[Interface element records]
----------

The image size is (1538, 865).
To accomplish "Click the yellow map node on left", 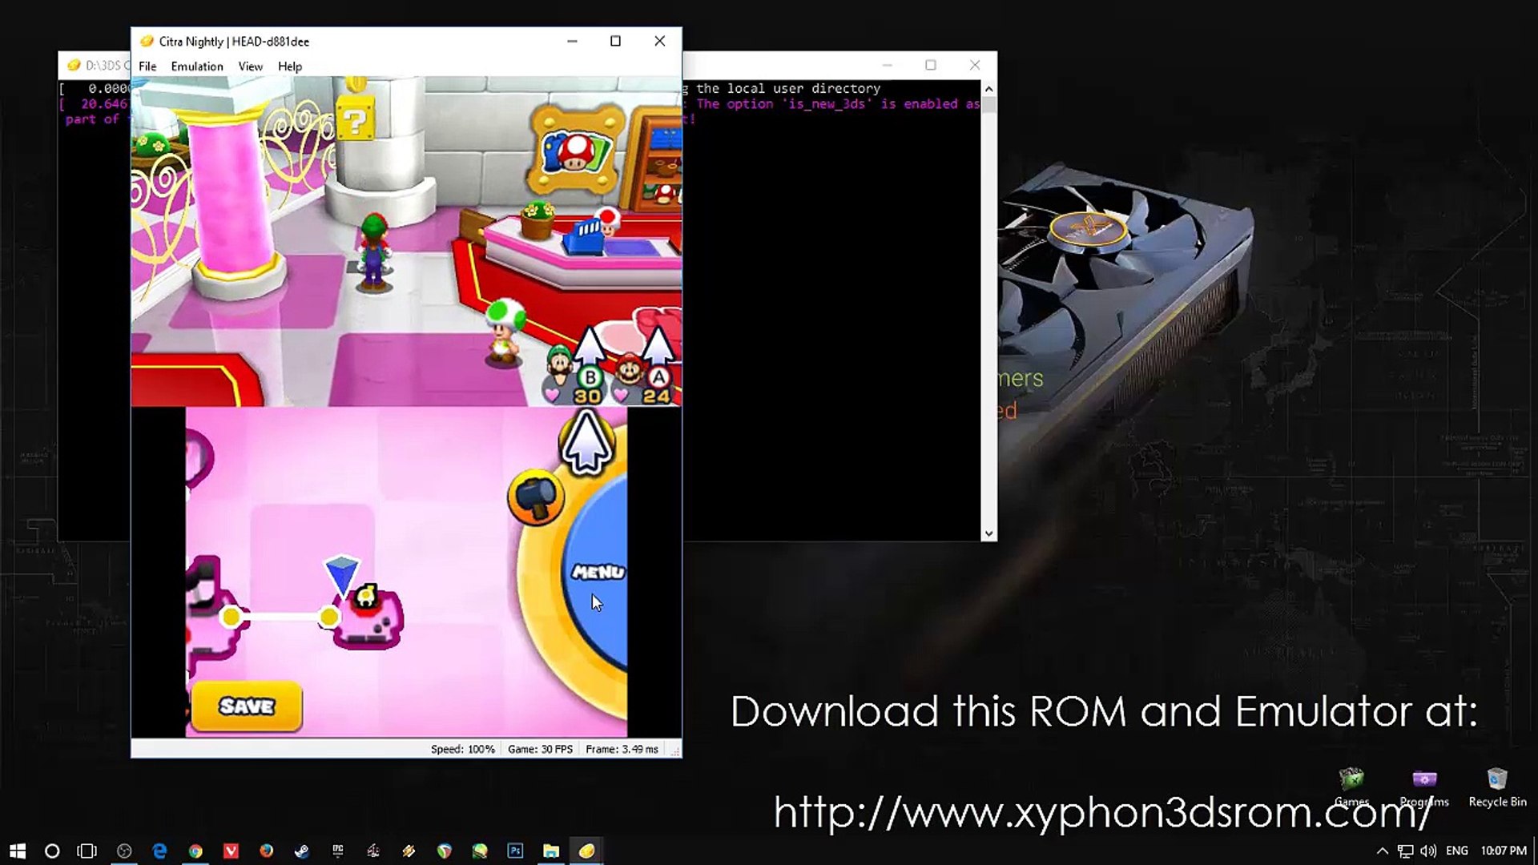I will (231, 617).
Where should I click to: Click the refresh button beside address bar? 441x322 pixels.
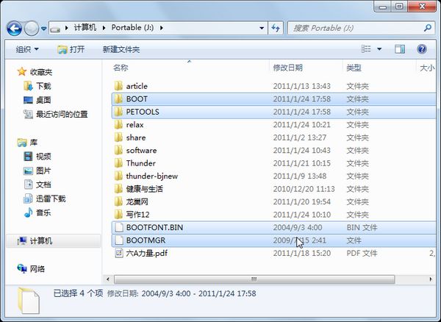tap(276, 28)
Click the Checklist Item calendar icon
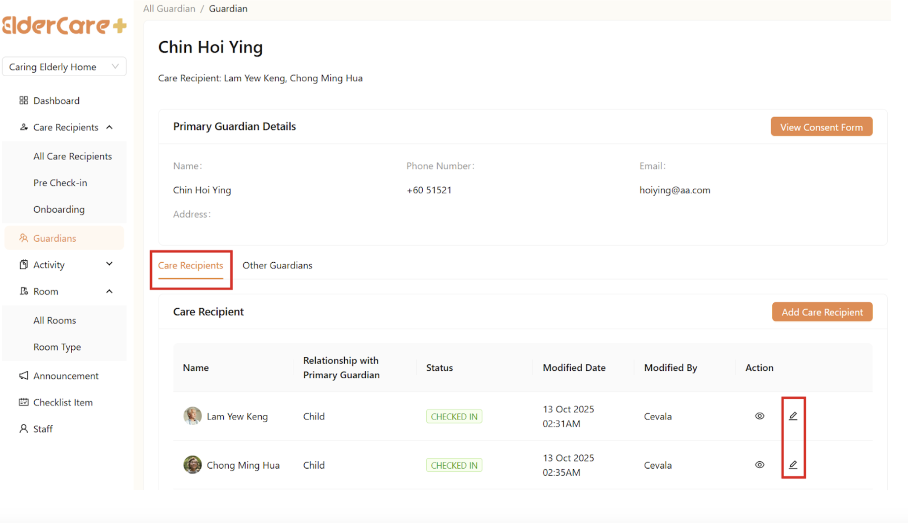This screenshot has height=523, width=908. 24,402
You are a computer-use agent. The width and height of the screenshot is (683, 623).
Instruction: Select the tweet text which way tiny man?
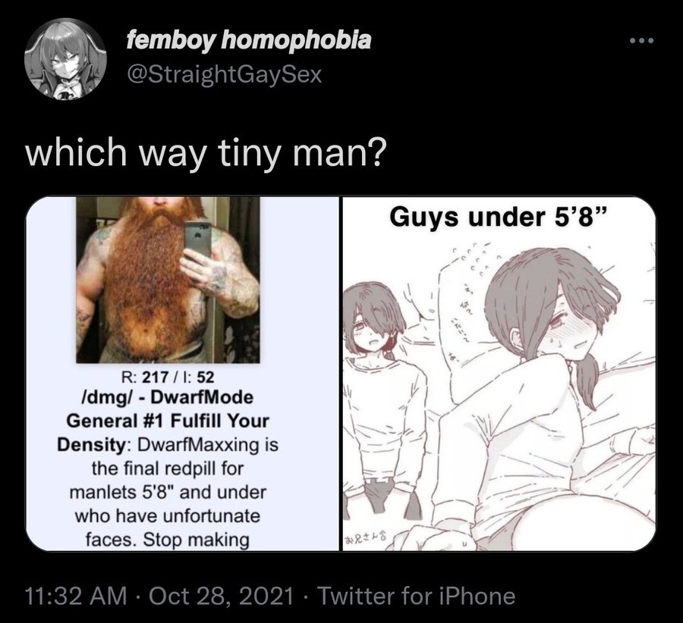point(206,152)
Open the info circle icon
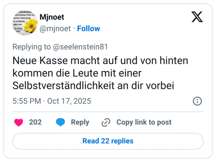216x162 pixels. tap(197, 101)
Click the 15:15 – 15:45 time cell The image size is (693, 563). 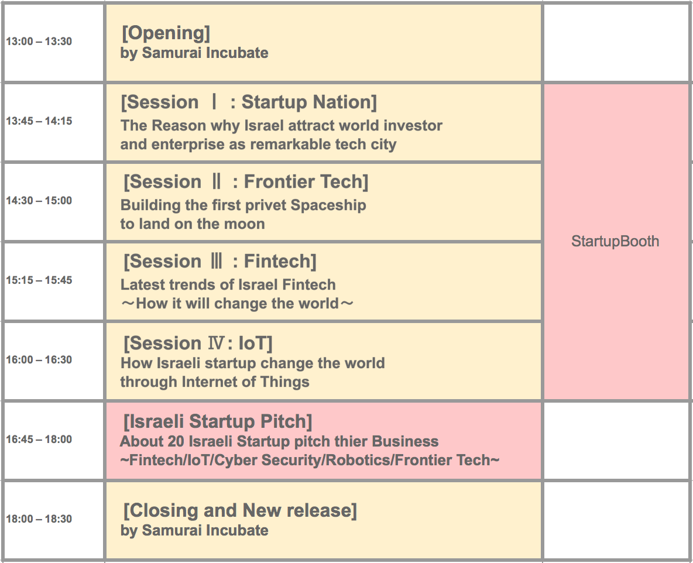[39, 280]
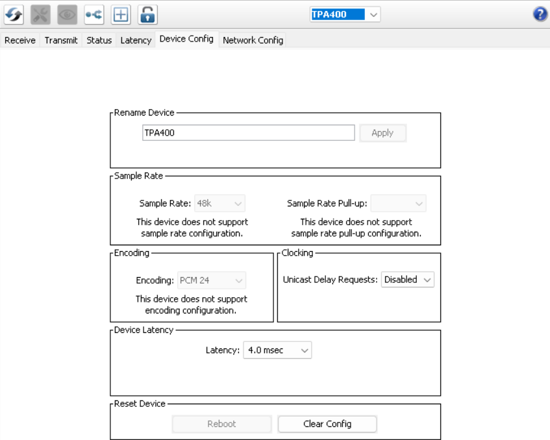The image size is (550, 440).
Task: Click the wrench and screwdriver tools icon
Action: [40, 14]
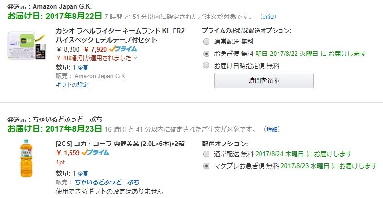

----------

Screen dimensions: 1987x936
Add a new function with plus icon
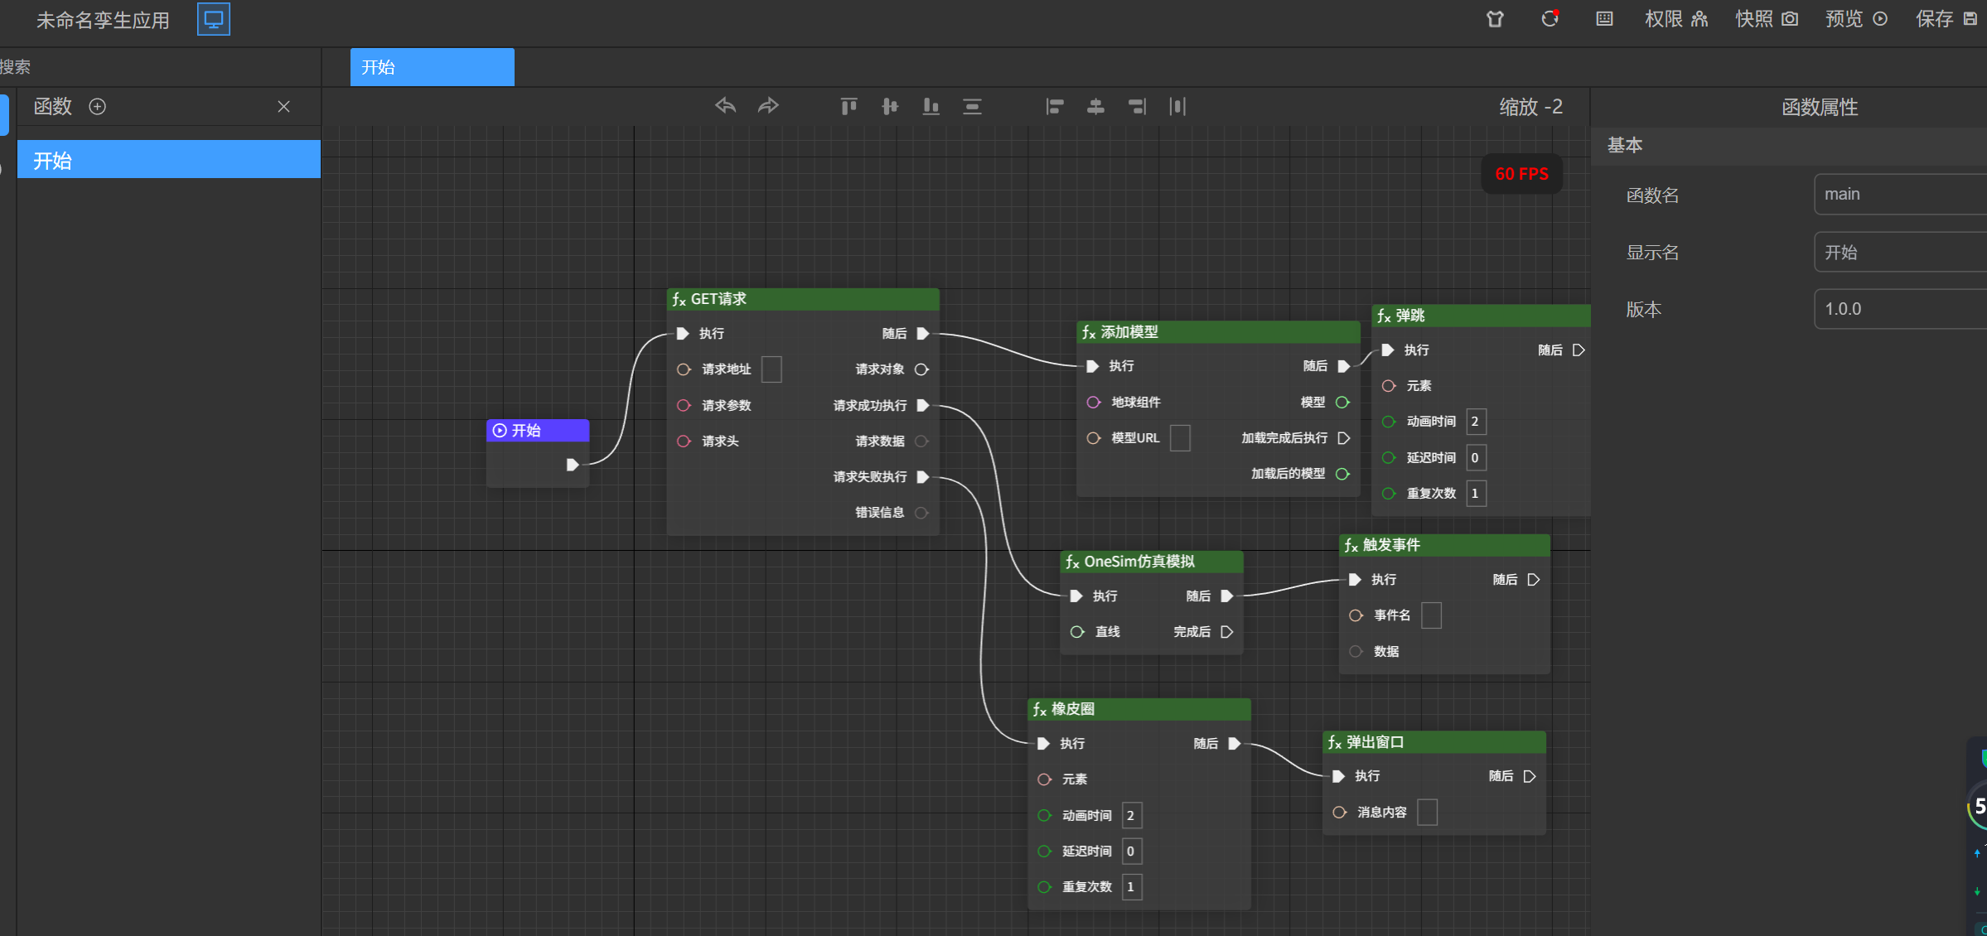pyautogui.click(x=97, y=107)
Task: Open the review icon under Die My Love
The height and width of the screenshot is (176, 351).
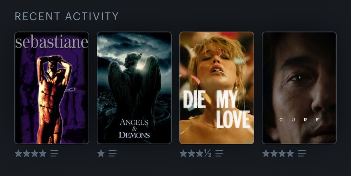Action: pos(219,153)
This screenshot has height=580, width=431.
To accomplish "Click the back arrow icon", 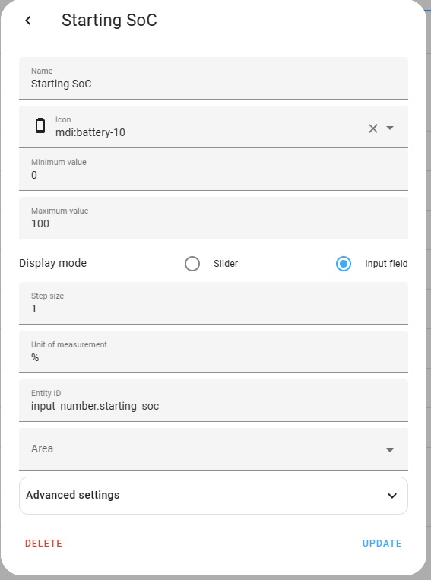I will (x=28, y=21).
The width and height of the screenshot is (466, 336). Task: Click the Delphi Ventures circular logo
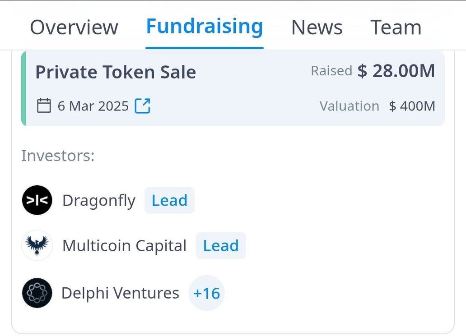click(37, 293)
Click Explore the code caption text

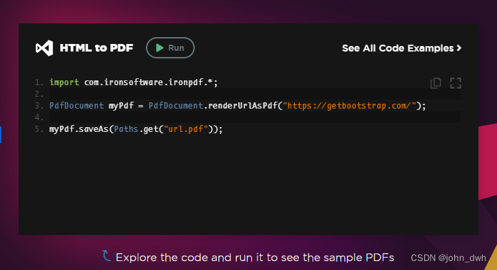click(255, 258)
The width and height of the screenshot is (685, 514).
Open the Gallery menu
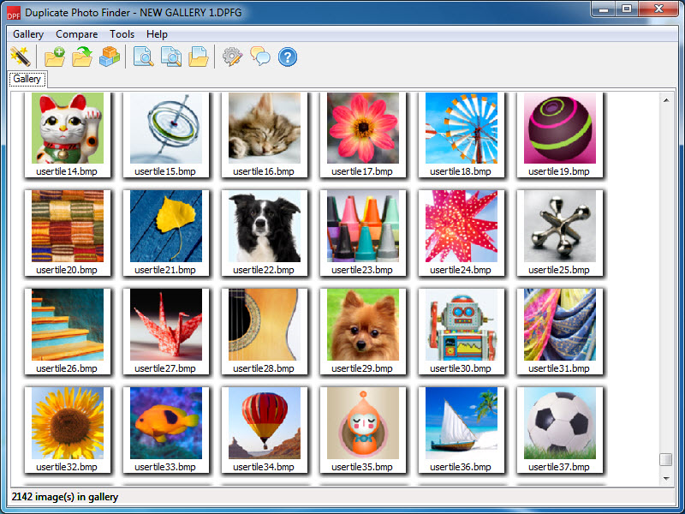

----------

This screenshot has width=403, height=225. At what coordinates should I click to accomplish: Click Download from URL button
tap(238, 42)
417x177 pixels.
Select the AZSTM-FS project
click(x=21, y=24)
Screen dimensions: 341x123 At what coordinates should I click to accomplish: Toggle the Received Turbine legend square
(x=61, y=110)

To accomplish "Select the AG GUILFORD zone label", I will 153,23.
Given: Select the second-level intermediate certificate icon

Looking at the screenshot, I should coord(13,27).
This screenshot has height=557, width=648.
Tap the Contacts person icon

----------

● **Set problem**: In the records, repeat the lines from the one holding "Where should I" through the one holding "This screenshot has height=523, width=908.", inclusive, changing "refresh" to "reload" and keeping everything else the same. Leave out the pictures.

● **Expected answer**:
Where should I click to: Click the reload button beside address bar? 441x322 pixels.
tap(276, 28)
Click the Checklist Item calendar icon
This screenshot has height=523, width=908. 24,402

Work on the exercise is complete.